Detailed functional characterization of glycosylated and nonglycosylated variants of malaria vaccine candidate Pf AMA 1 produced in Nicotiana benthamiana and analysis of growth inhibitory responses in rabbits
Author(s) -
Boes Alexander,
Spiegel Holger,
Edgue Gueven,
Kapelski Stephanie,
Scheuermayer Matthias,
Fendel Rolf,
Remarque Edmond,
Altmann Friedrich,
Maresch Daniel,
Reimann Andreas,
Pradel Gabriele,
Schillberg Stefan,
Fischer Rainer
Publication year - 2015
Publication title -
plant biotechnology journal
Language(s) - English
Resource type - Journals
SCImago Journal Rank - 3.525
H-Index - 115
eISSN - 1467-7652
pISSN - 1467-7644
DOI - 10.1111/pbi.12255
Subject(s) - nicotiana benthamiana , biology , glycosylation , epitope , plasmodium falciparum , glycan , malaria vaccine , immunogenicity , antigen , immune system , virology , microbiology and biotechnology , biochemistry , immunology , glycoprotein , gene , malaria
Summary One of the most promising malaria vaccine candidate antigens is the Plasmodium falciparum apical membrane antigen 1 ( Pf AMA1). Several studies have shown that this blood‐stage antigen can induce strong parasite growth inhibitory antibody responses. Pf AMA1 contains up to six recognition sites for N‐linked glycosylation, a post‐translational modification that is absent in P. falciparum . To prevent any potential negative impact of N‐glycosylation, the recognition sites have been knocked out in most Pf AMA1 variants expressed in eukaryotic hosts. However, N‐linked glycosylation may increase efficacy by improving immunogenicity and/or focusing the response towards relevant epitopes by glycan masking. We describe the production of glycosylated and nonglycosylated Pf AMA1 in Nicotiana benthamiana and its detailed characterization in terms of yield, integrity and protective efficacy. Both Pf AMA1 variants accumulated to high levels (>510 μg/g fresh leaf weight) after transient expression, and high‐mannose‐type N‐glycans were confirmed for the glycosylated variant.

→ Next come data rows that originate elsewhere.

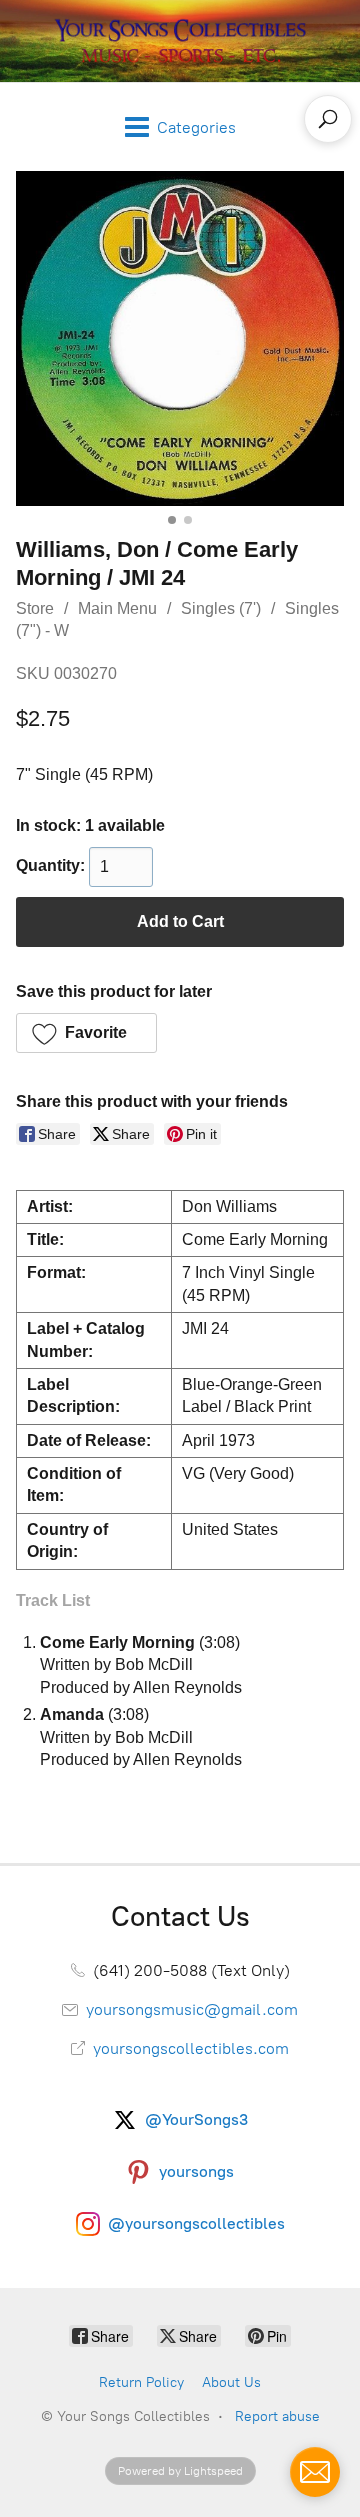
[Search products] (328, 119)
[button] (86, 1033)
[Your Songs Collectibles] (180, 41)
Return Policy (141, 2382)
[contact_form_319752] (315, 2472)
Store (35, 608)
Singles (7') (221, 608)
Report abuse (277, 2416)
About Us (231, 2382)
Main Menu (117, 608)
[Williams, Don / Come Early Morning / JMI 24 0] (180, 338)
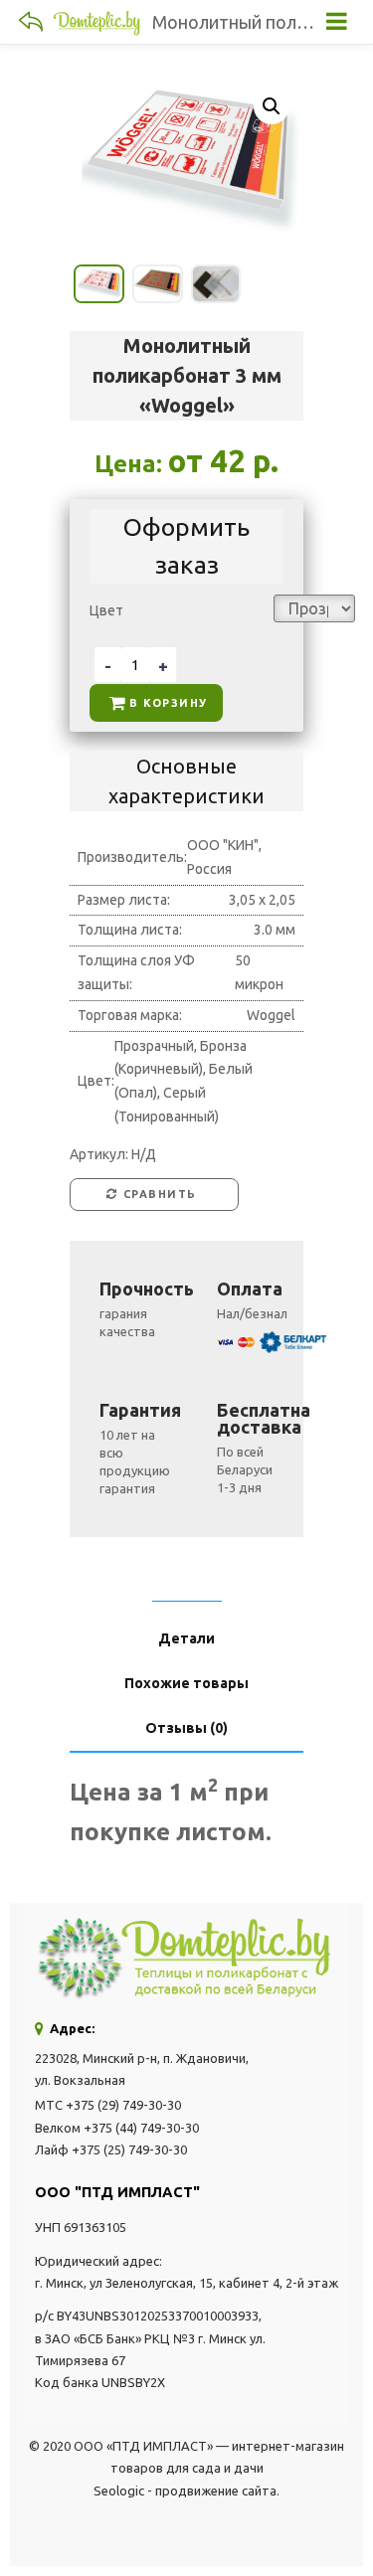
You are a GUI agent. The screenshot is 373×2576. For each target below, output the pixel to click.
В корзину (168, 703)
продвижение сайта (216, 2490)
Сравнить (160, 1194)
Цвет (106, 610)
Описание (187, 1594)
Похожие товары (186, 1683)
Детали (186, 1638)
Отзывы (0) (186, 1728)
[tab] (186, 1594)
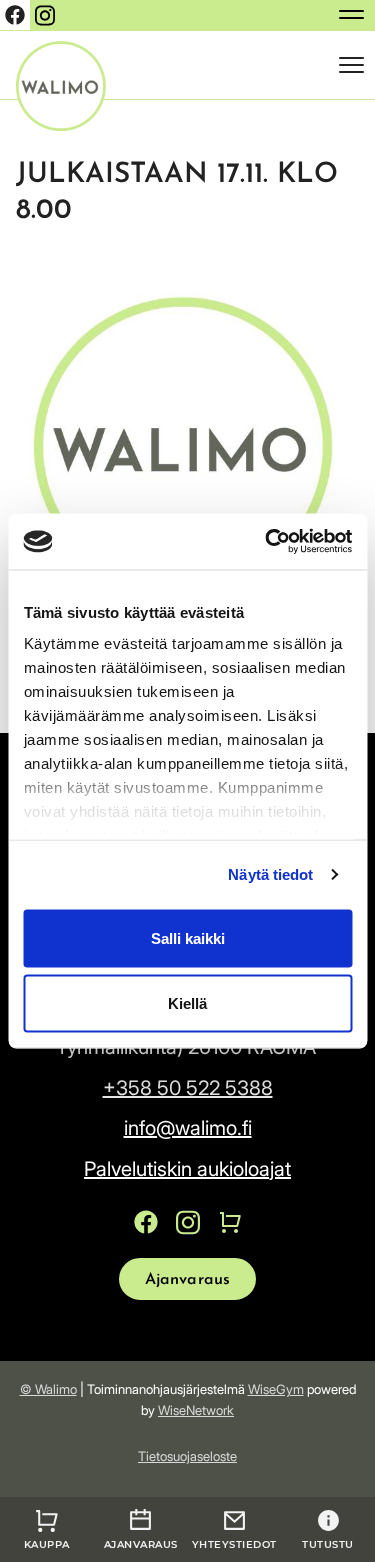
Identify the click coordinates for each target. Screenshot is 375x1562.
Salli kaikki (188, 937)
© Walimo (48, 1389)
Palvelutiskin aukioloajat (187, 1169)
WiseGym (276, 1389)
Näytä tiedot (270, 874)
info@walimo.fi (188, 1128)
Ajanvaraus (188, 1280)
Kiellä (187, 1003)
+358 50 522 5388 (188, 1088)
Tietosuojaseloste (187, 1456)
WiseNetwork (196, 1410)
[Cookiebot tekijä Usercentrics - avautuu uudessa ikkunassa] (267, 542)
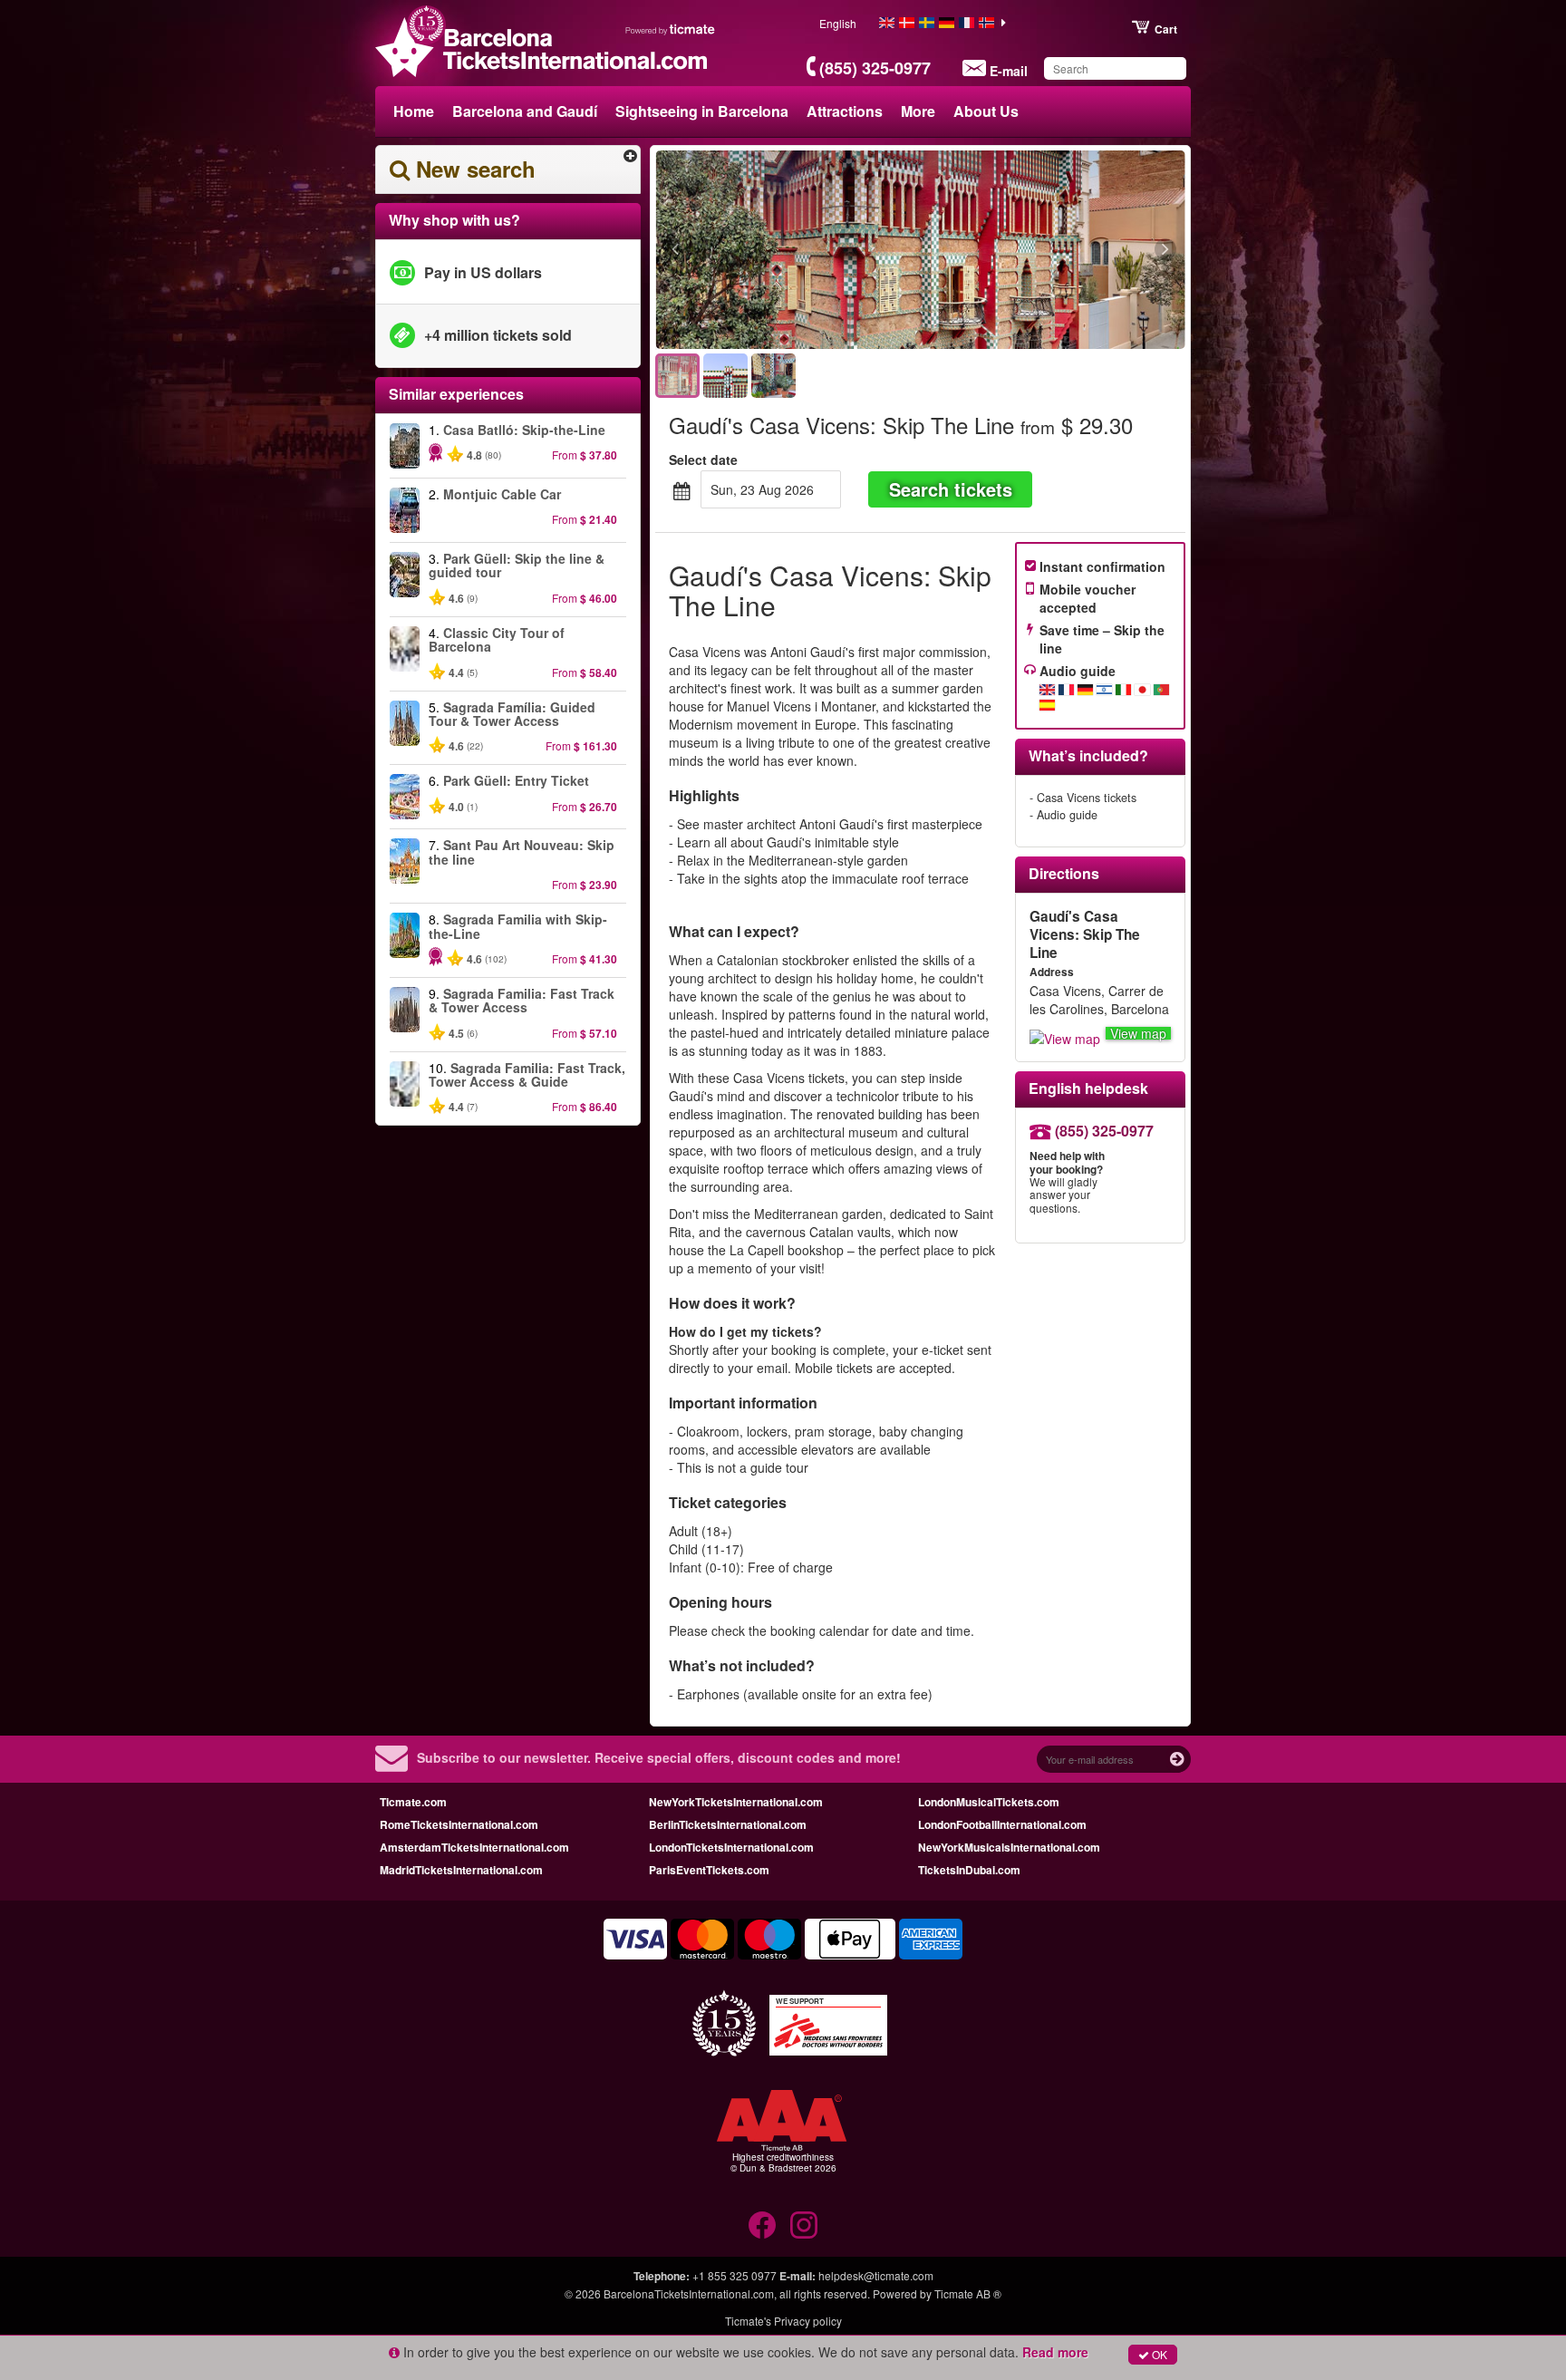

No significant differences between the N. benthamiana and Pichia pastoris PfAMA1 variants were detected in conformation‐sensitive ligand‐binding studies. Specific titres of >2 × 10 6 were induced in rabbits, and strong reactivity with P. falciparum schizonts was observed in immunofluorescence assays, as well as up to 100% parasite growth inhibition for both variants, with IC 50 values of ~35 μg/mL. Competition assays indicated that a number of epitopes were shielded from immune recognition by N‐glycans, warranting further studies to determine how glycosylation can be used for the directed targeting of immune responses. These results highlight the potential of plant transient expression systems as a production platform for vaccine candidates.